I got to know about Bianchi’s when finding a chocolate wrapping paper at an antique dealer store, probably around 2008. There was no indication of time then, but it turns out that Bianchi was a famous store located on 23 Nanking Road. This is actually inside the former Palace Hotel (today Swatch Peace Hotel), at the corner of the Bund and the Nanjing Road. I guess Bianchi chocolate was the shop on the right-hand side of the main entrance, nowadays selling watches.
Bianchi’s must have been a high level shop, catering for both a foreign and Chinese clientele as the address is written both in English and in Chinese characters on the chocolate wrapping paper.
Bianchi chocolate was advertised as “the Home of Tasty Dainties”. The founder of the company, Attilio Ferrari, resided in Shanghai since 1907. He started Bianchi on Nanking Road in 1918 and operated it until his death at the age of sixty, in 1938 (he was among the oldest Italian residents in the city). (Thanks to Katya Knyazeva @ https://www.facebook.com/mapoldsh/ for the info).
Paul French, author of the China Rhyming blog, found adds for Bianchi shops located at 76 and 154 Nanking Road (http://www.chinarhyming.com/2013/03/25/bianchis-of-nanking-road-ice-creams-and-sodas/). Either the shop moved down the road, or they opened several branches. They were particularly well known for their palmier cake (see post “Tasting Old Shanghai” for more details).
Pastry and chocolate shops were a rarity when I reached Shanghai in 2004, having disappeared along with many western style luxury in the previous decades. They have now come back in force, with bakery, pastry and café having popped up in many places in the city (See post “Shanghai Coffee culture“).

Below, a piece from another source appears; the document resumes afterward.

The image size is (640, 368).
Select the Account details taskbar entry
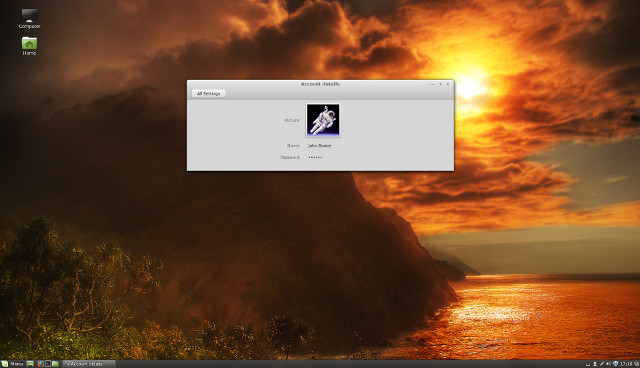click(89, 364)
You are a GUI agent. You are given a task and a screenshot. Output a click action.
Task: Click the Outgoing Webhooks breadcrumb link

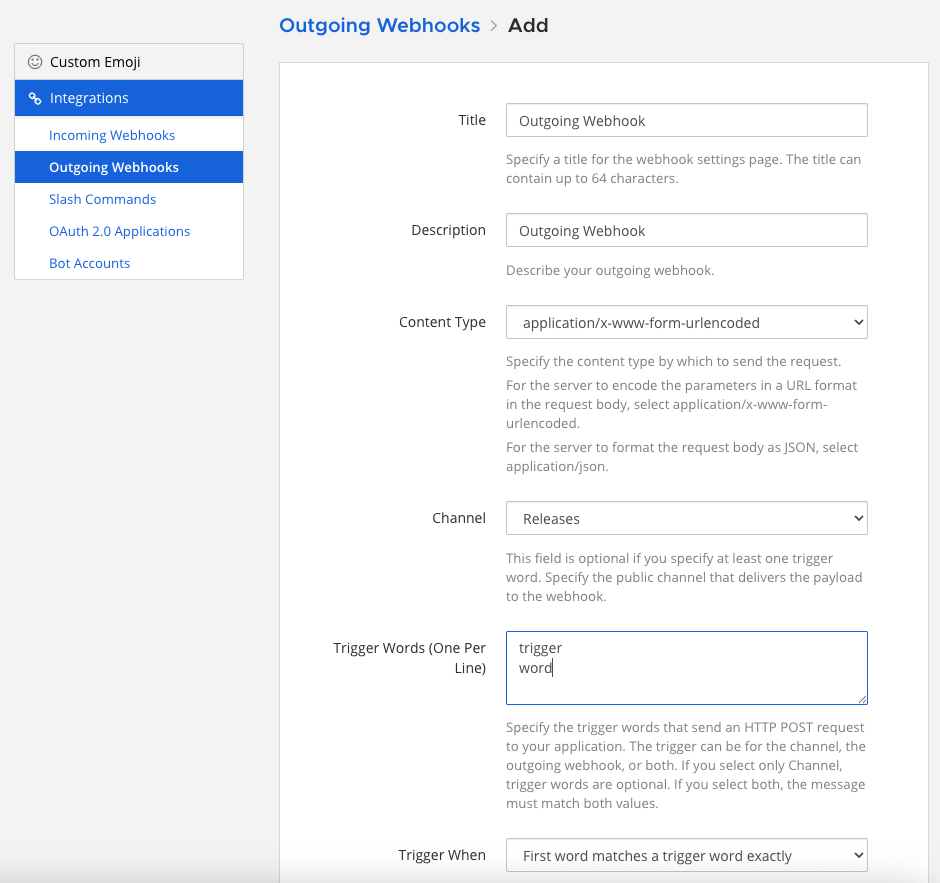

The Bianchi chocolate shop does not exist anymore of course, but just finding this piece of the old times was wonderful. I can picture myself going to buy my chocolate near the riverside, walking those busy streets, full of a mixture of trendy office workers, vendors of all kinds shouting to advertise their products and dockworkers. I get to the Bianchi shop, push the glass door. I look at all the chocolates in the shop, talk to Mr Bianchi about his chocolate, good food, life and other topic. It takes me a few minutes to wake up from my dream, holding my 80 years old chocolate paper in my hands. This old relic is so powerful that I still feel the taste of this chocolate created and eaten many decades ago.